Rund 50 Gäste folgten am vergangenen Sonntagvormittag der Einladung des Bürgermeisters Jörg Reichl zum inzwischen traditionellen "Wirtschaftspolitischen Frühschoppen" auf dem Rudolstädter Vogelschießen. Wie erstmals im Jahr zuvor fand die Veranstaltung wieder in "Brömels Sommerfrische" statt, wobei die Zahl der Vertreter aus dem Bereich Politik deutlich gegenüber derjenigen aus der regionalen Wirtschaft überwog. So war es dann hin und wieder unterschwellig spürbar, dass man sich in Wahlkampfzeiten befindet, denn es hatten sich im Zelt auch einige Kandidaten verschiedener Parteien für die Bundestagswahl im September eingefunden.

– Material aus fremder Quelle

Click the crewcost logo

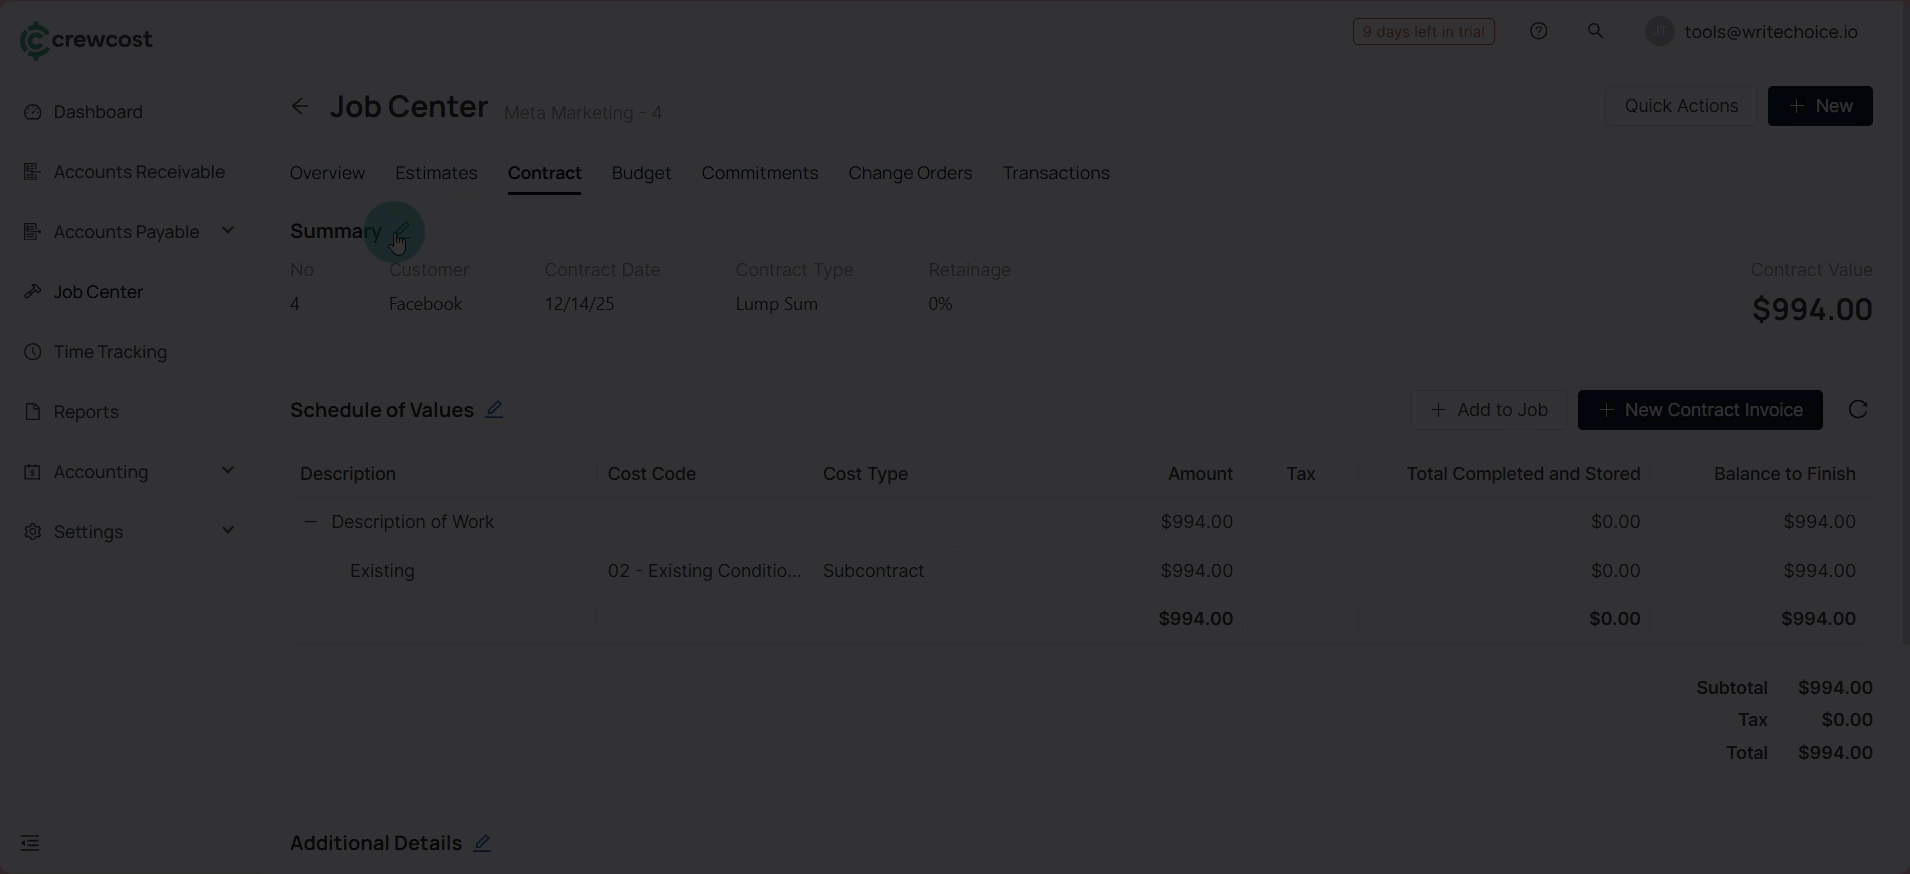(86, 40)
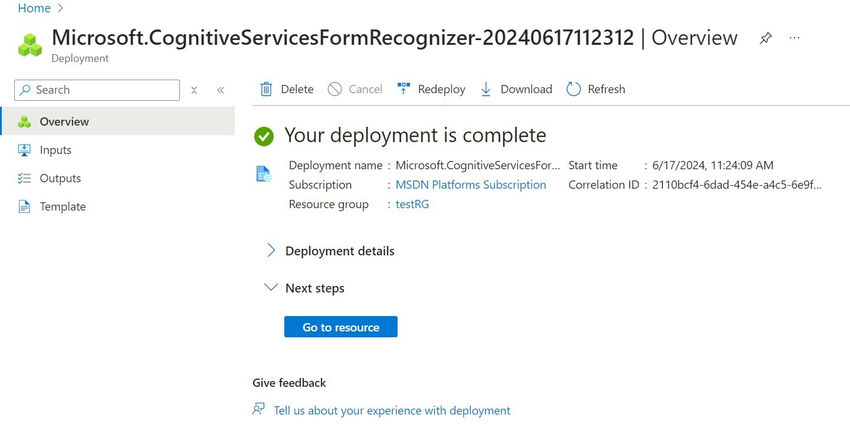Click the Delete trash icon
Viewport: 850px width, 434px height.
tap(266, 89)
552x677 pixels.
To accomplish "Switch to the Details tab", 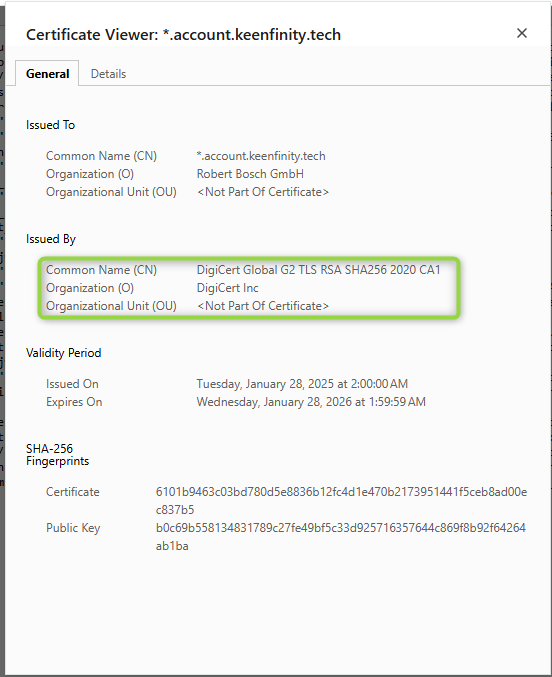I will point(108,74).
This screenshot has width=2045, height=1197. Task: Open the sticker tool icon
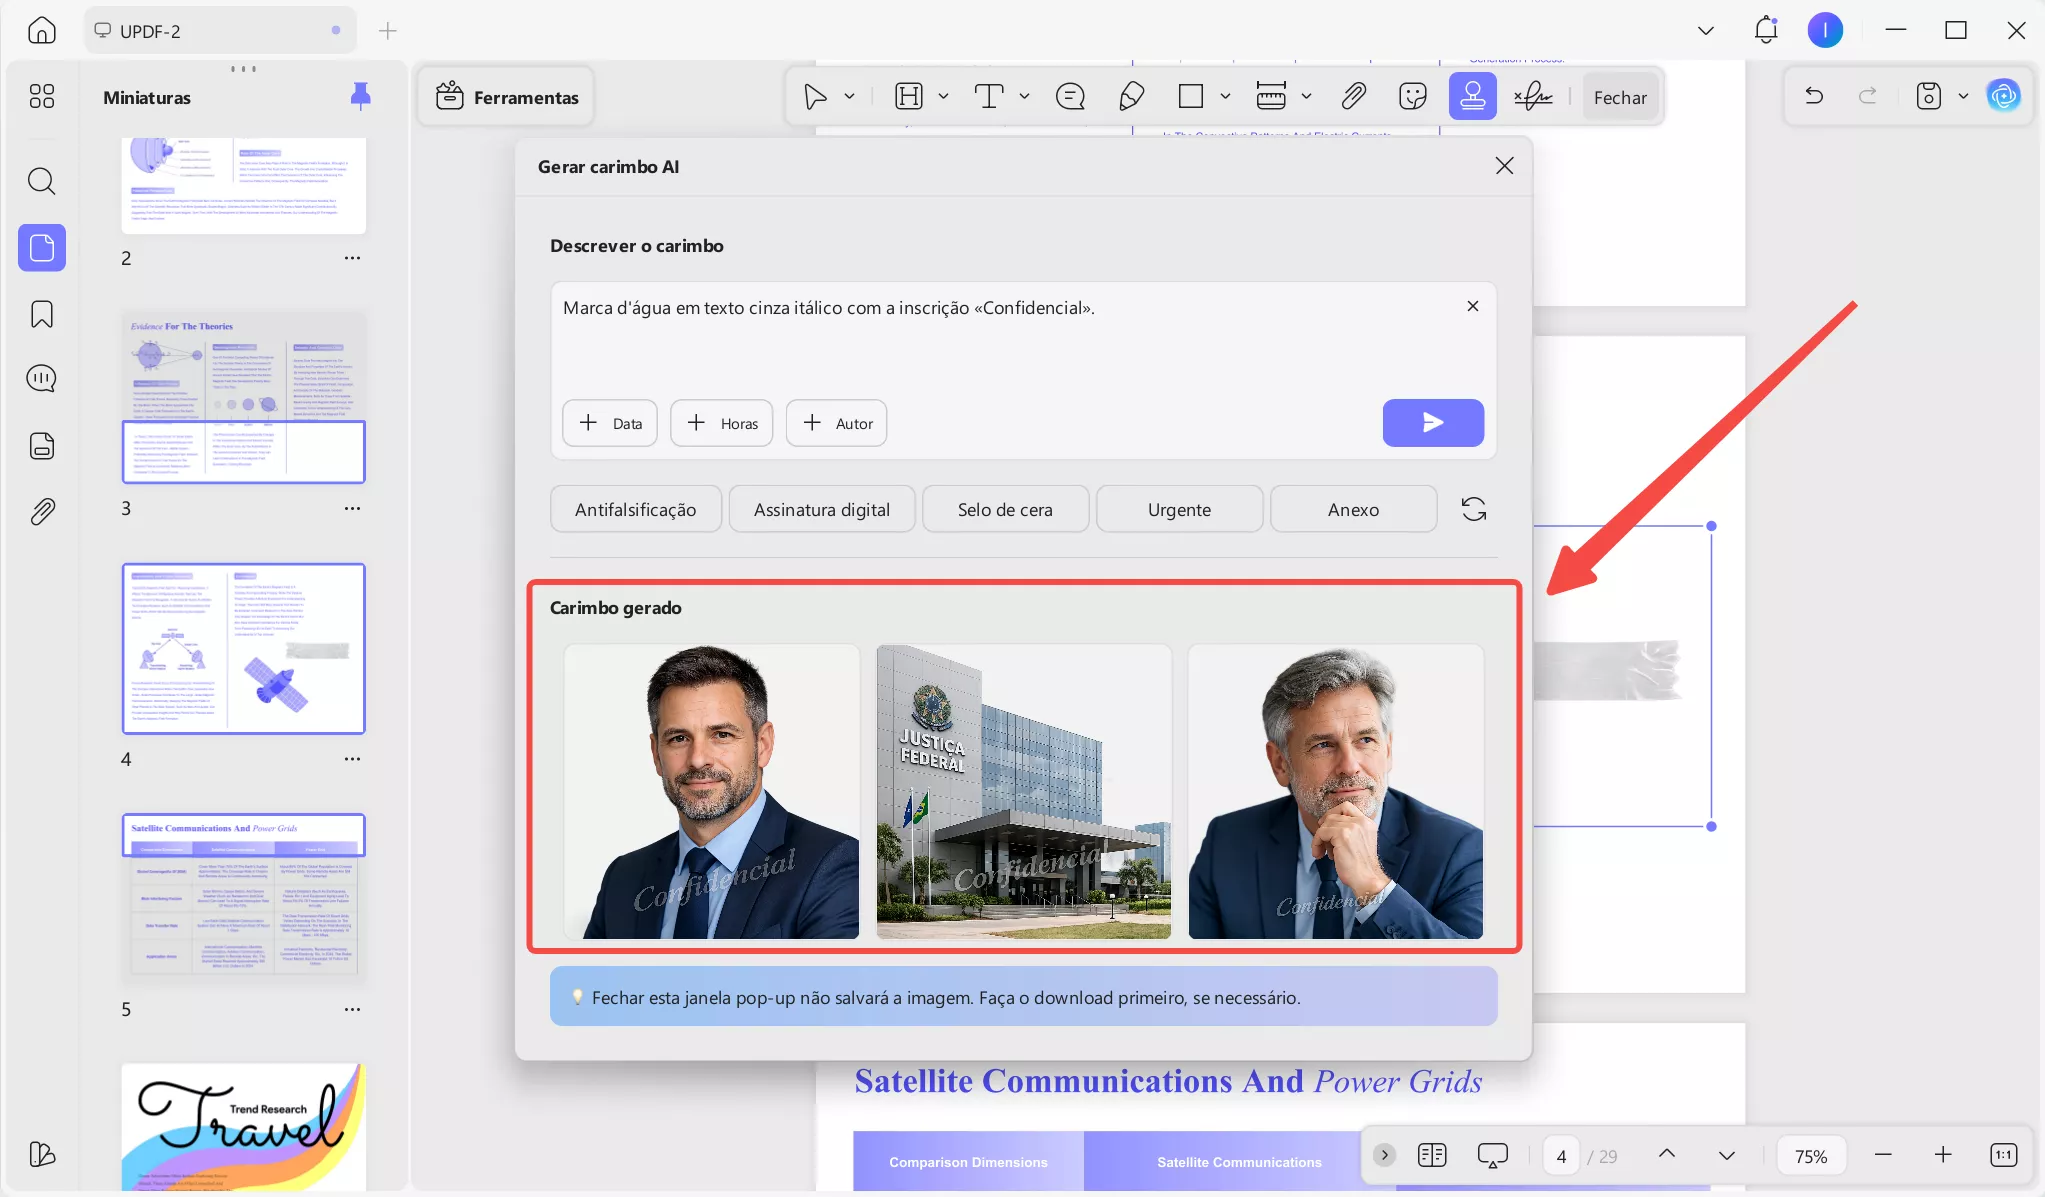pyautogui.click(x=1412, y=97)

Als Gesprächspartner standen Bürgermeister Reichl der wirtschafts- und wissenschaftspolitische Sprecher der CDU-Fraktion im Thüringer Landtag, Prof. Mario Voigt, Stadtratsvorsitzender und MdL Herbert Wirkner sowie Matthias Fritsche, Geschäftsführer der regionalen Wirtschaftsförderagentur im Städtedreieck zur Seite. Der Bürgermeister erläuterte eingangs die aktuelle Haushaltssituation der Stadt und verwies dabei auf das Defizit, das durch Einsparmaßnahmen leider nicht mehr kompensiert werden kann. Zum Doppelhaushalt 2016/17 konnte die Kommune im vergangenen Jahr noch sehr gute Einnahmen aus der Gewerbesteuer verbuchen. In diesem Jahr sind diese allerdings mit Ausfällen in Millionenhöhe verbunden. Grund dafür, das merkte Reichl auch kritisch in Richtung der anwesenden Bundes- und Landespolitiker an, seien quasi die steuerrechtlich wohl möglichen "Nullmeldungen" einiger großer, ortsansässiger Firmen, die Gewinne in Rudolstadt erwirtschaften ihren Hauptsitz aber in den alten Bundesländern haben. Des Weiteren informierte er über derzeit laufende Maßnahmen und Planungen zur Verbesserung der Verkehrsinfrastruktur, über den Zeitplan für den Hotel-Neubau im Stadtzentrum sowie unter anderem über die geplanten Investitionen zur Erweiterung der Firma Aeropharm mit den damit verbundenen ca. 400 neuen Arbeitsplätzen.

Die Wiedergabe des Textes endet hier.